Cat Urine – Inappropriate Elimination
The most common reason for surrendering or euthanizing a pet cat is a result of inappropriate urination in the household. This represents 30% to 60% of behavioural problems presented to a veterinarian. House soiling is not only damaging to the owner’s possessions, but more importantly can destroy an owner’s bond with the cat, and subsequently the cat itself.Long-standing cases of inappropriate urination can sometimes be difficult to solve, as often the stimuli maintaining the behaviour can be very different from the initial cause.
For example, a cat that originally urinated on the carpet as a result of a lower urinary tract infection, may develop a preference for it over using the litter box. As a result, house soiling problems must be addressed and treated immediately for optimal results.
Litter box Training
Proper litter box training is extremely important for consistent litter box use. A newly acquired kitten or cat should be confined to a small room with a litter box so that it may become accustomed to using the box. As usage becomes consistent, a cat’s privileges to other rooms may be increased gradually. This process can take from a few days to a few weeks. The litter box should be cleaned regularly and the litter used should be consistent with no strong odor. It should be placed in a quiet, private place free from noisy stimuli such as appliances or other household pets. In terms of number of boxes, there should be at least one litter box per cat in the household.
Spraying vs. Inappropriate Urination
It is important to differentiate between spraying and inappropriate urination. The two represent completely different behaviours and hence, require different treatments. Spraying occurs on vertical surfaces such as windows and doors, and is a marking behaviour commonly observed in intact male or female cats. Inappropriate elimination occurs on horizontal surfaces and can involve both urine and stool.
Treatment: Medical Issues
The first step in dealing with house soiling is to rule out underlying medical problems. Lower urinary tract infections and bladder stones are the most common medical causes of urination outside of the litter box. You may observe an increase in frequency of urination, straining, vocalization, or even blood in the urine. Other problems that can lead to inappropriate urination include: pain that prevents access to the litter box (for example, arthritis), diarrhea, kidney failure, constipation, and diabetes. Examination of the cat by a veterinarian for these problems should be done prior to investigating behaviour-related causes.
Spraying is a 100%normal behaviour in cats, representing a form of communication between them. Neutering or spaying an intact cat is the most effective way of stopping unwanted spraying behaviour – effective 90% of the time in males and 95% of the time in females. Early spaying/neutering at the age of six months is recommended, not only to prevent the spraying behaviour from developing, but also to protect the future health of the cat. In males, neutering can prevent testicular tumors and an enlarged prostate, while in females, early spaying greatly reduces the risk of malignant mammary tumors.
In multi-cat households, stress to the cats can be diminished by decreasing the number of cats or creating different areas for food, water and litter boxes. The spraying cat should also have a few hours of alone time each day.

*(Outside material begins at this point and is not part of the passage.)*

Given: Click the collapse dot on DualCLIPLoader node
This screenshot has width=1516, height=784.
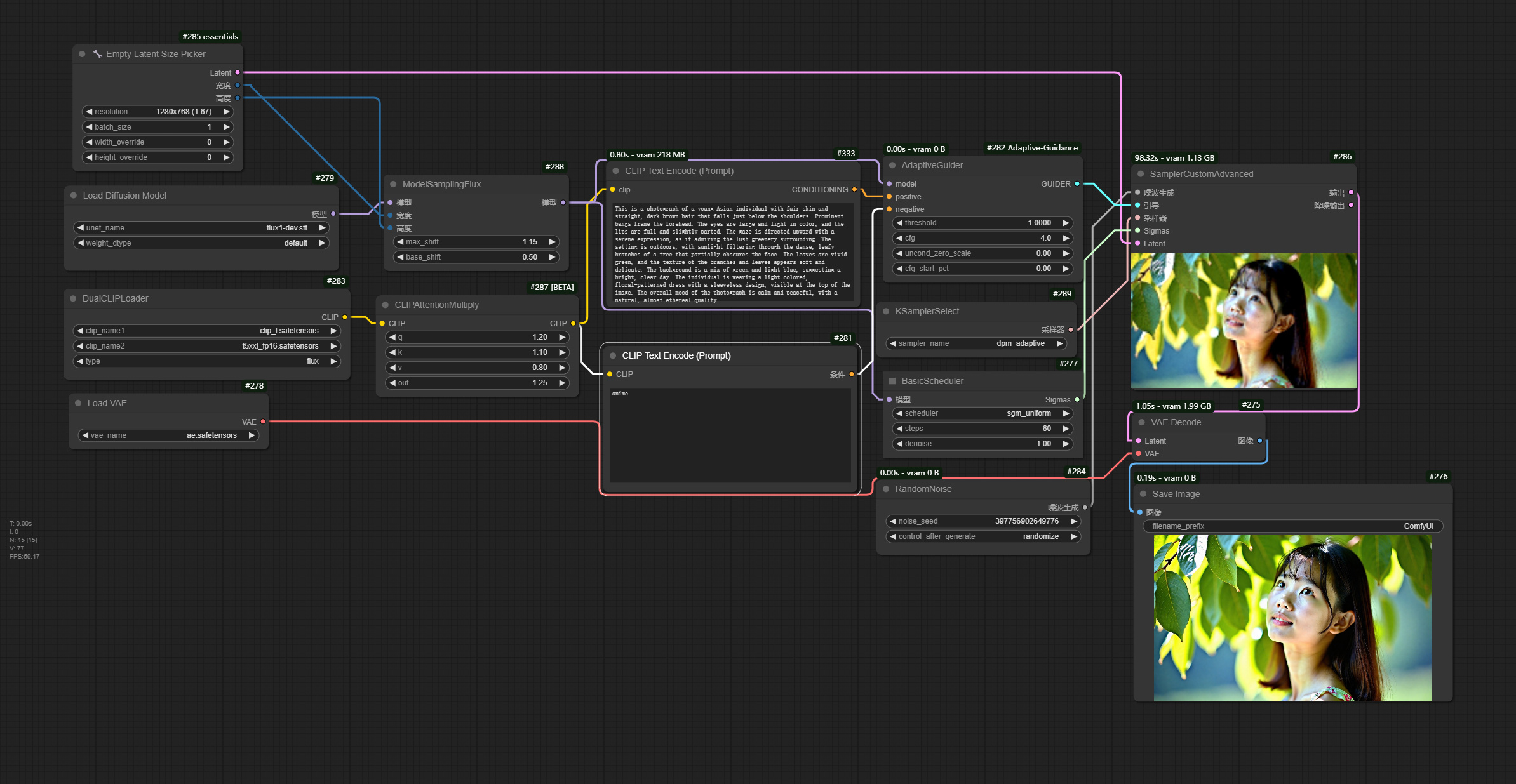Looking at the screenshot, I should (x=74, y=298).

A spraying cat may be provoked by free-roaming neighbourhood cats. Keeping your cat away from windows and doors may help to keep stray cats out of sight. It is also helpful to remove urine from surfaces outdoors with an enzymatic cleaner and remove anything that would attract outdoor cats, such as food and water.The use of moth balls can also be attempted to deter unwanted visitors.

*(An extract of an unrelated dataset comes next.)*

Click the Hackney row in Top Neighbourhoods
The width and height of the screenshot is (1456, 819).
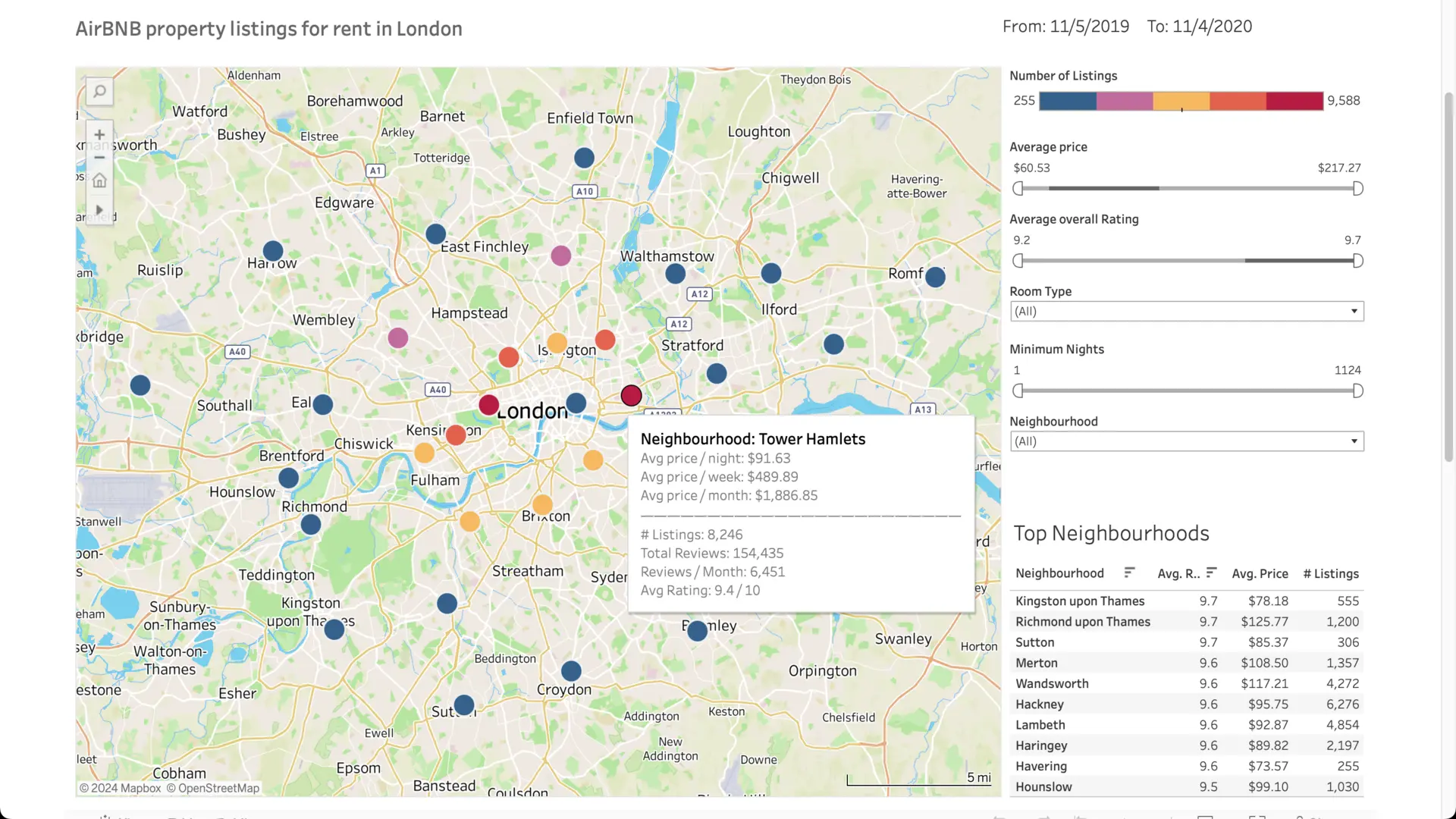click(1039, 704)
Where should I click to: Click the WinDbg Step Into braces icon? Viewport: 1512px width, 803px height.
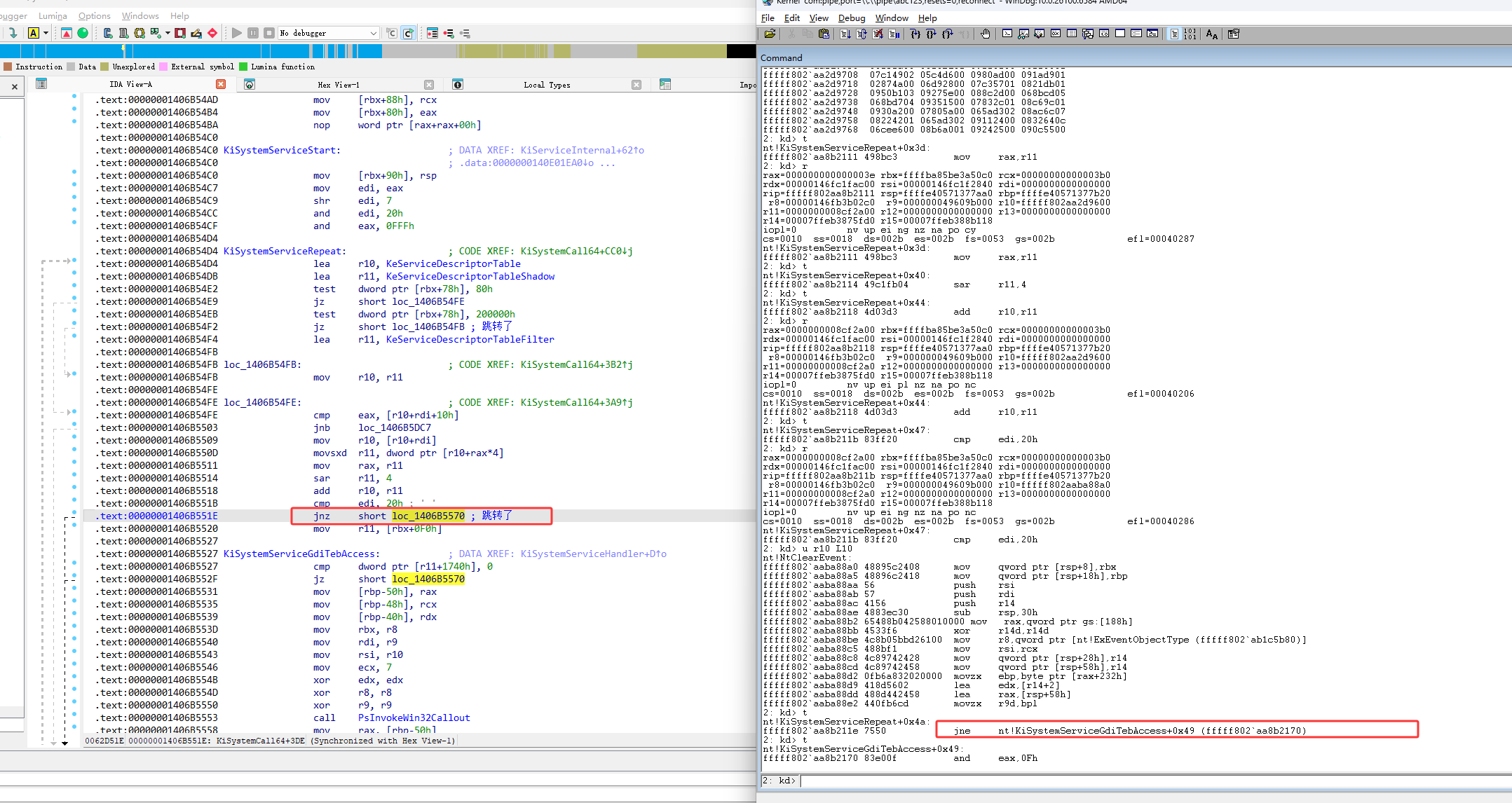click(x=915, y=34)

Remote punishment with a water spray bottle or loud noise may deter the cat from the behaviour, but physical punishment must never be used. Finally, if all else fails, referral to a behavioural specialist and possible drug therapy may be necessary.

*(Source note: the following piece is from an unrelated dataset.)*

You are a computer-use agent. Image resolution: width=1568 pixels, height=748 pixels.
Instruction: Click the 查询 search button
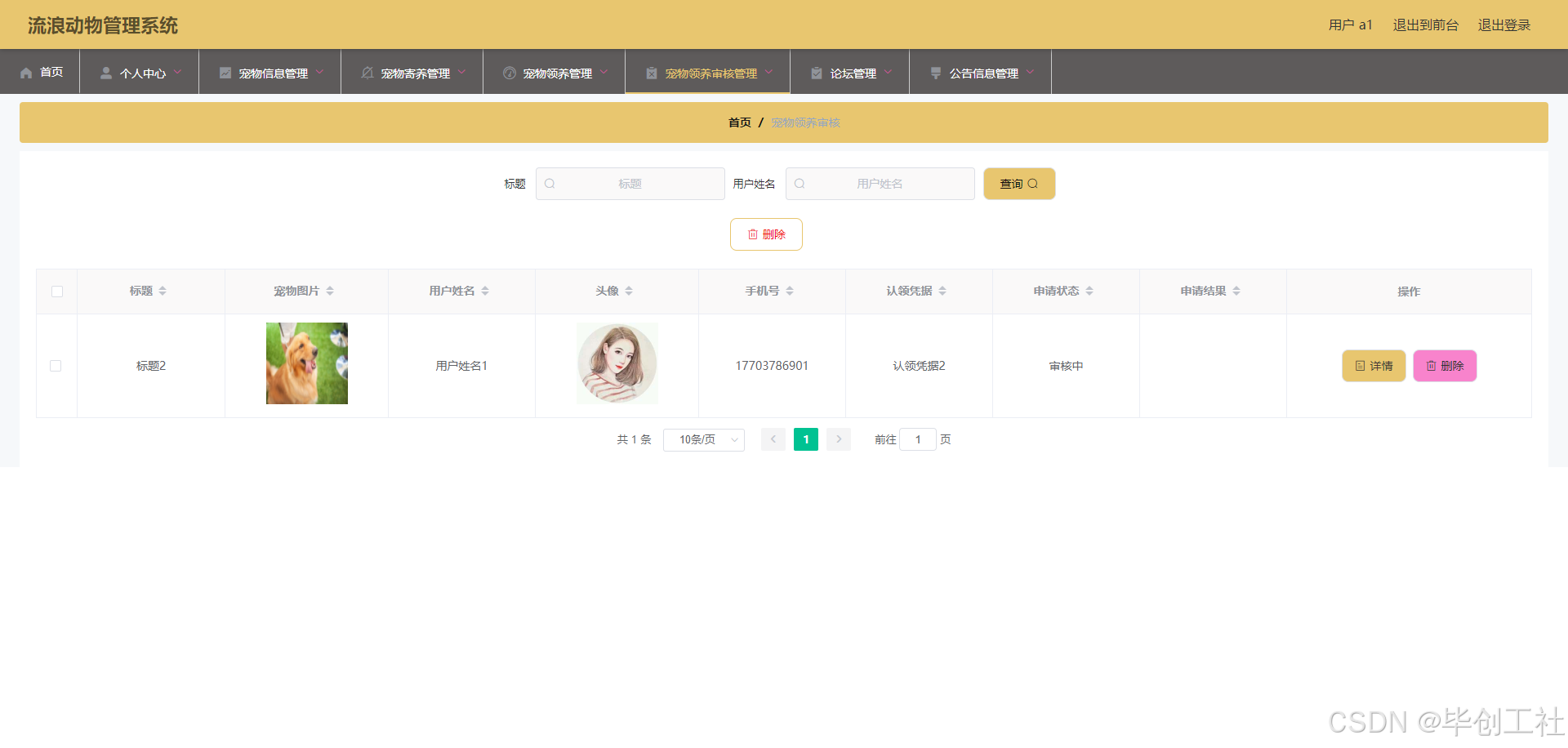tap(1018, 184)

Treatment: Inappropriate Elimination
An elimination problem should be addressed as soon as possible, and medical issues should be ruled out first. If the cat’s health is good, litter box issues should be considered.
Litter box aversion commonly causes the cat to eliminate elsewhere in the house, or even just outside of the box, often involving both urine and stool. Try switching to a sandier, unscented litter, and a milder cleanser that is free of ammonia. The litter box should be cleaned more often and if using a covered box, the cat may prefer the cover be removed.
Litter type and litter box type preference can be determined by providing a few types of boxes (varying sizes) with different types of litter. The number of litter boxes in the household should be at least equal to the number of cats, and adding one or two more can only improve the circumstances.
Examine the location of the boxes to ensure that there is enough privacy, are accessible to the cat, and are not in close proximity to loud appliances.
If it has been a long-standing problem and none of the previous suggestions have been met with any success, litter box training in confinement may need to be repeated. Clean all previously soiled areas with an enzymatic cleaner making sure to saturate the entire area. The area can also be covered with foil or plastic to deter the cat from eliminating there. Alternatively, you can place the litter box in the area preferred by the cat, and once use has become consistent, the box can be gradually moved to the desired location.
Tasty food rewards are great for positive reinforcement and are perhaps a better alternative to remote punishment. Again, if all else fails, referral to a behavioural specialist may be required.